In der Session wurde gezeigt, wie man Twig als Template-Engine verwendet. Der Gedanke an dieser Art der Implementation war, dass die Frontend-Entwickler den Prototypen komplett unabhängig von TYPO3 entwickeln und man ohne weiteren Aufwand diese Templates dann in TYPO3 einbinden kann. Also ohne erneut diesen Code in irgendeiner Form anfassen zu müssen. 

Dafür wurden eigene Controller entwickelt, die sich komplett um die Datenaufbereitung kümmern und an die Twig-Templates dann nur noch ein Daten-Array schieben. In den Templates findet dann keine weitere Logik mehr statt, wie man sie zum Beispiel in der Integration von Fluid in TYPO3 findet. Zum Beispiel werden URLs direkt im Controller aufgelöst und nicht per ViewHelper wie in Fluid.
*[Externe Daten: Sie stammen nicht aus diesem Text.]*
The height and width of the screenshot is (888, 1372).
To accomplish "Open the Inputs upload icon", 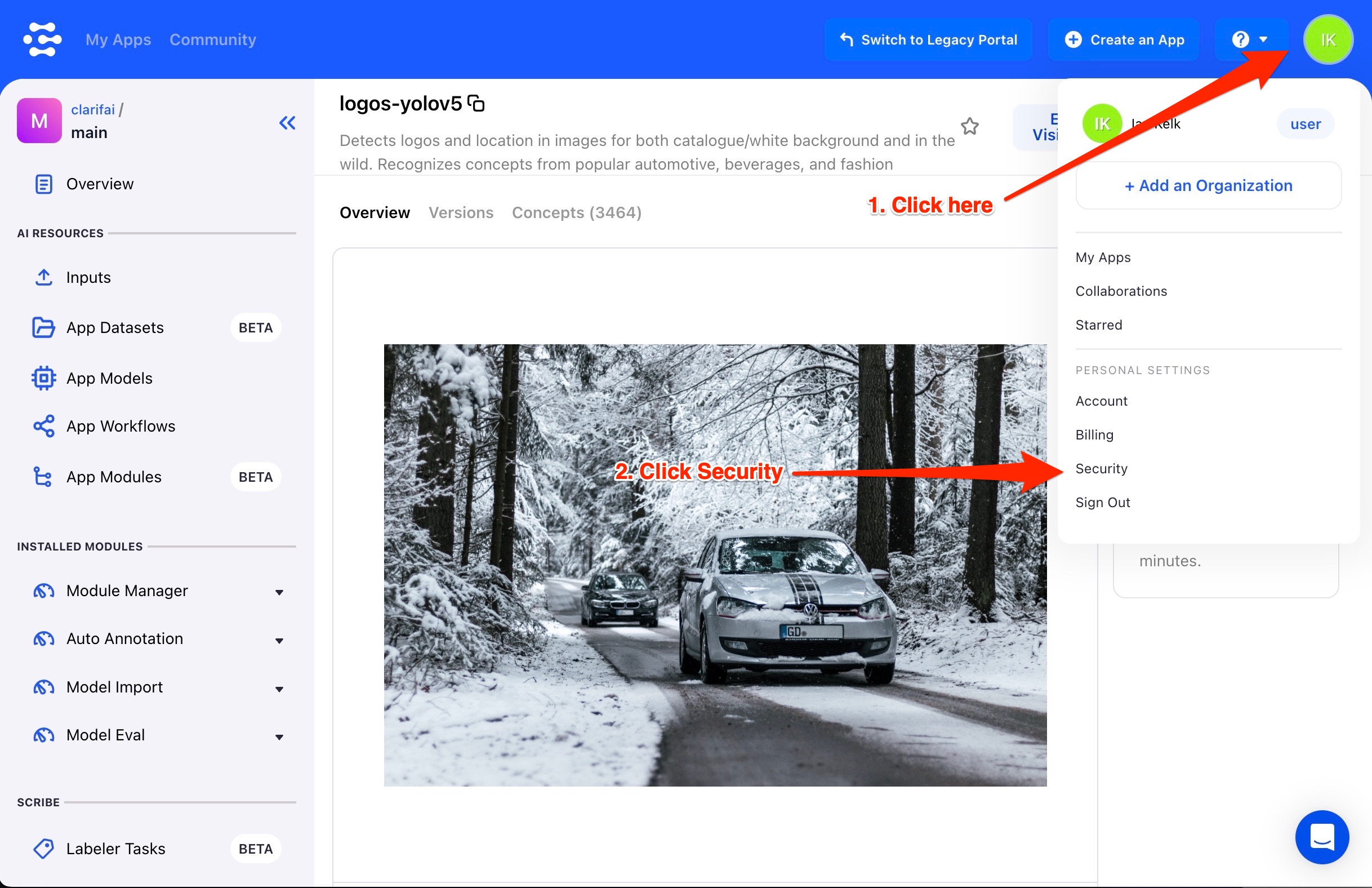I will 44,277.
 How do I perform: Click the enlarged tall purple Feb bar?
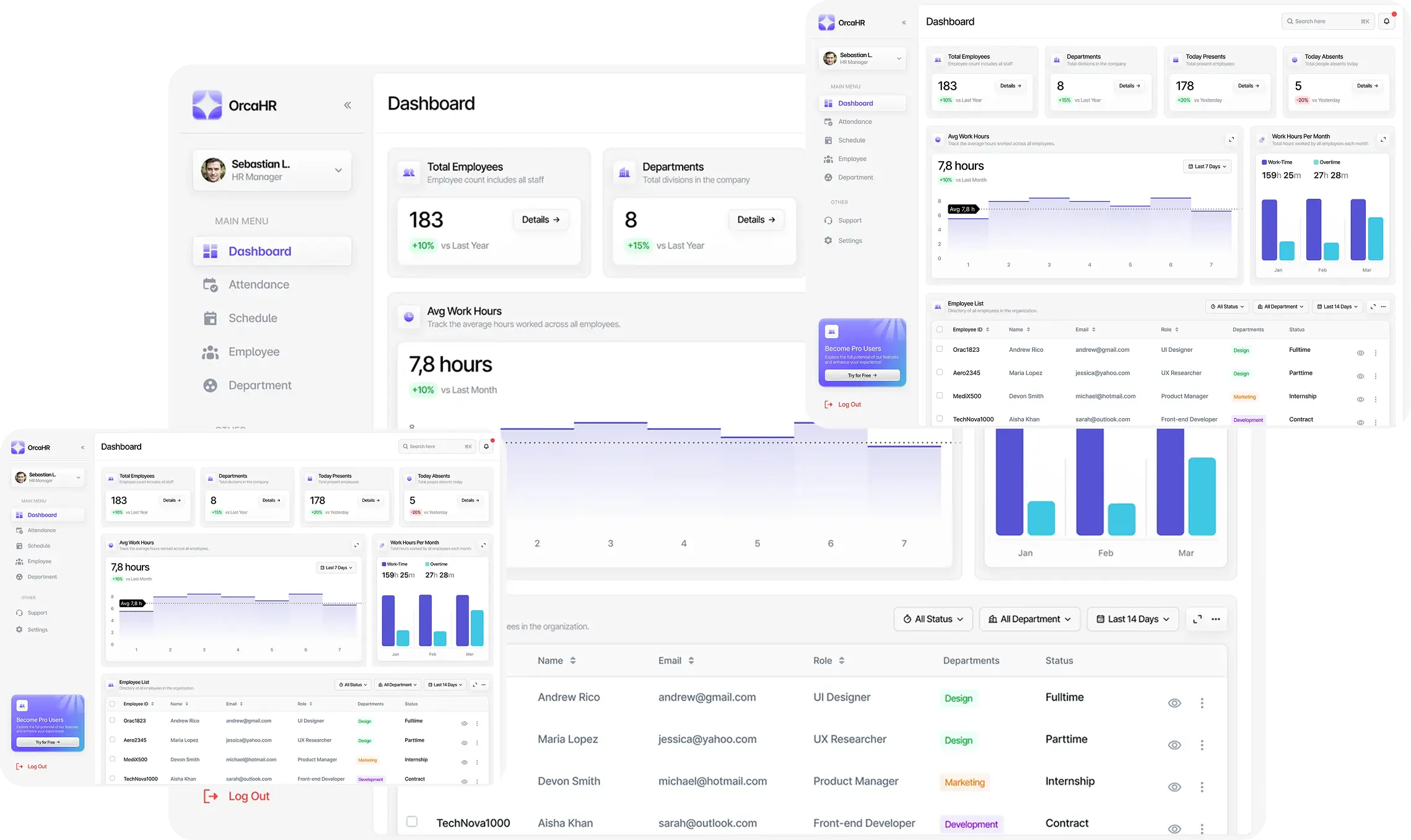(x=1090, y=482)
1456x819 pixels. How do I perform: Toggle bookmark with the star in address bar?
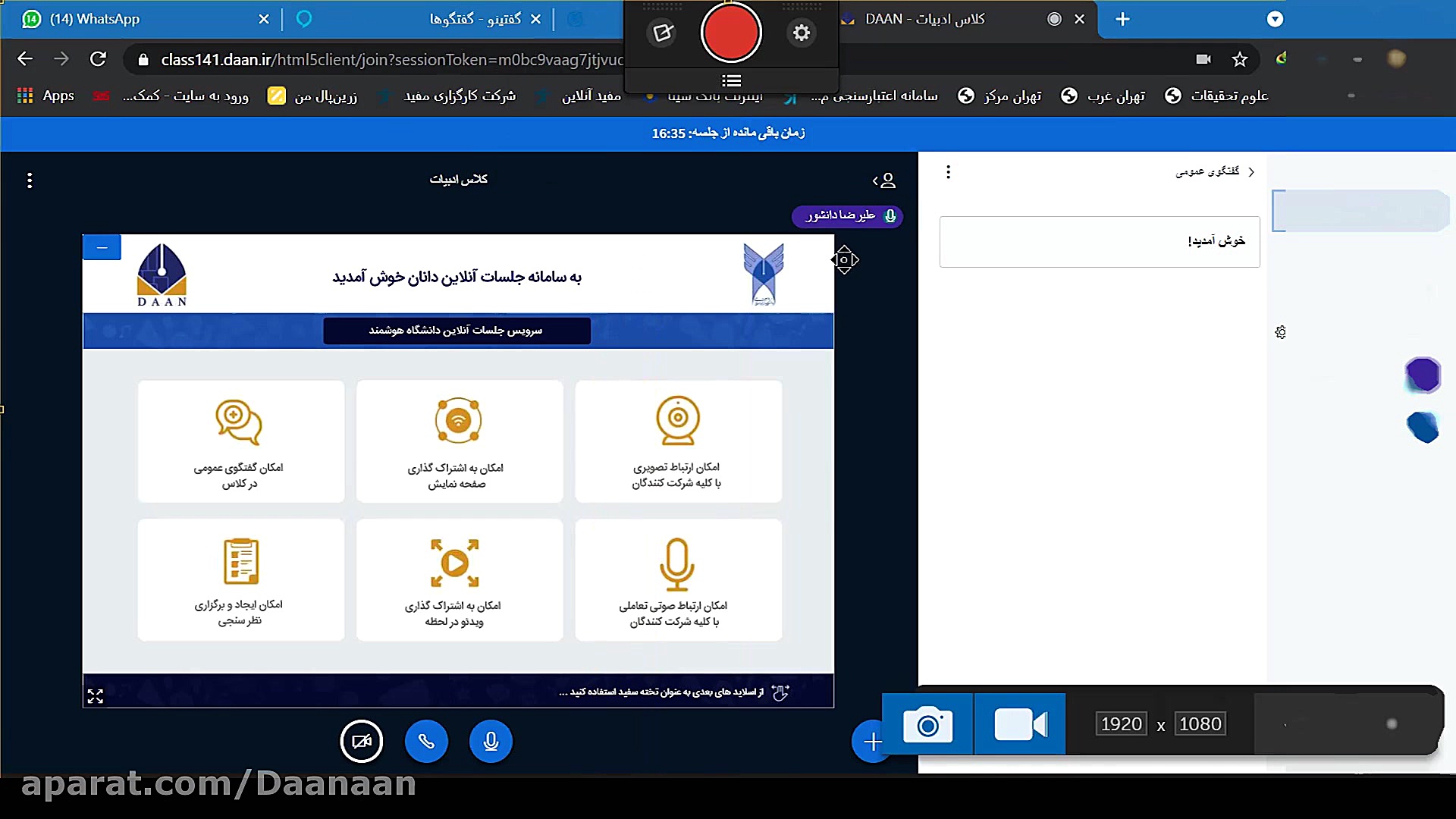tap(1240, 58)
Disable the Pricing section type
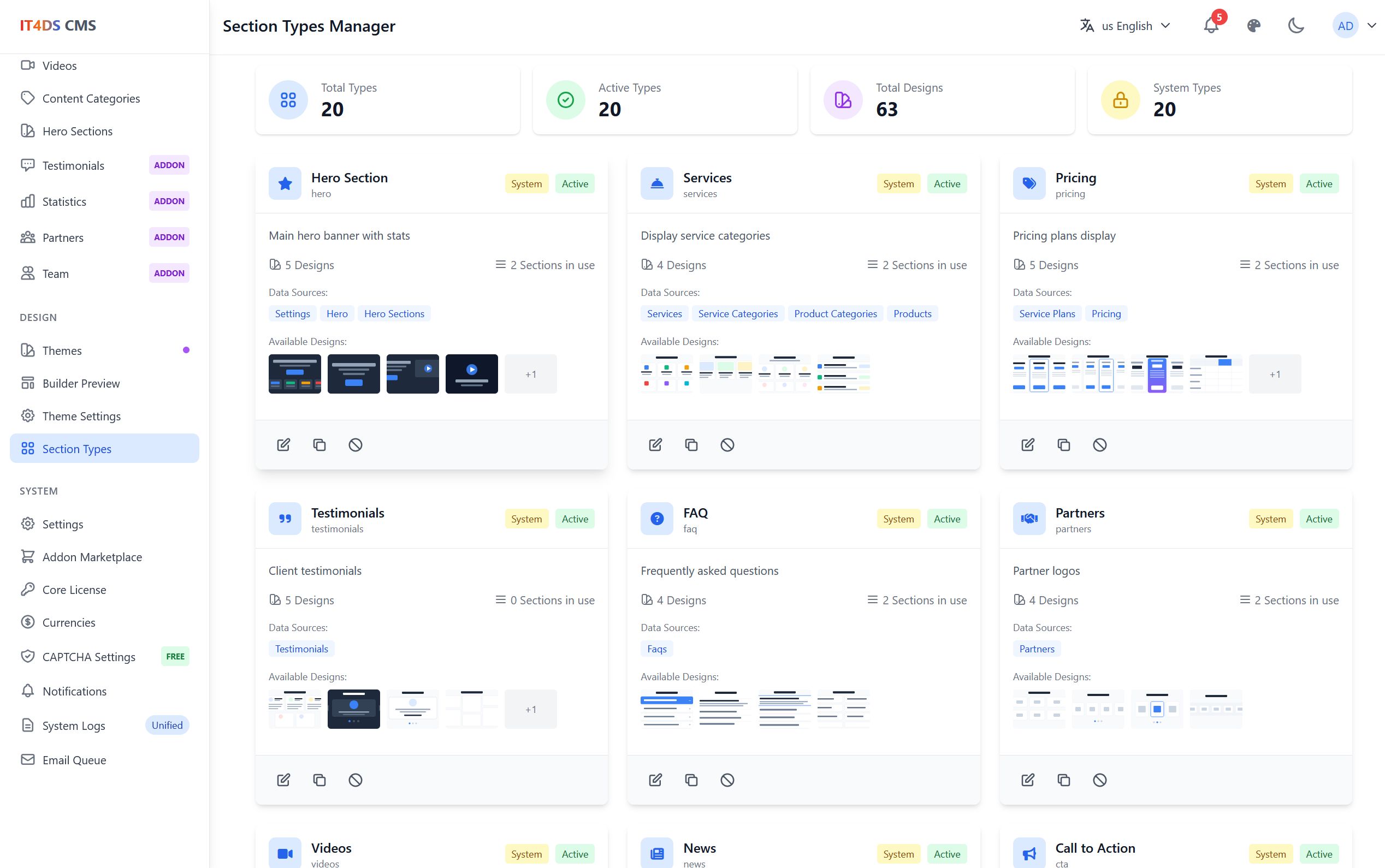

Interessante Herangehensweise jedenfalls, wenn man, wie in vielen großen Firmen üblich, strikt getrennte Frontend- und Backend-Entickler hat, wobei die erste Fraktion wirklich nur HTML/CSS/Javascript entwickelt. Meiner Meinung nach verschiebt sich hier aber nur der Aufwand und die Kommunikation nach vorne, da zwischen Back- und Frontend vorher noch klarer kommuniziert werden muss, welche Daten in welcher Form im View ankommen.
Von der Trennung zwischen Controller und View ist dies aber aber eigentlich zu begrüßen, weil streng genommen ja eigentlich keine Logik im View (außer Schleifen und Abfragen, ob Partials überhaupt abgefeuert werden sollen) vorhanden sein soll.

10 Tips for TYPO3 Upgrades

Sanjay Chauhan, CTO einer indischen TYPO3-Agentur, führte in zehn Punkten für Marketing, Entwickler und Integratoren Punkte auf, warum es wichtig ist, TYPO3-Installationen auf dem neuesten Stand zu halten, wie man vorgeht und welche Tools sie dafür so einsetzen. 

Im Marketing-Teil ging es vor allem um Argumente, Kunden die Vorteile (Sicherheit, Geschwindigkeit, neues Backend) schmackhaft zu machen. Für Integrator und Anwender gab es Einsichten, wie sie vorgehen, um die verwendeten Extensions, Core und Konfigurationen zu analysieren, um dann ein Upgrade-Konzept zu verfassen.

Mehr so grundsätzliches Wissen wurde vermittelt, was für den ein oder anderen bestimmt Neuland war, wenn man nicht täglich damit zu tun hat.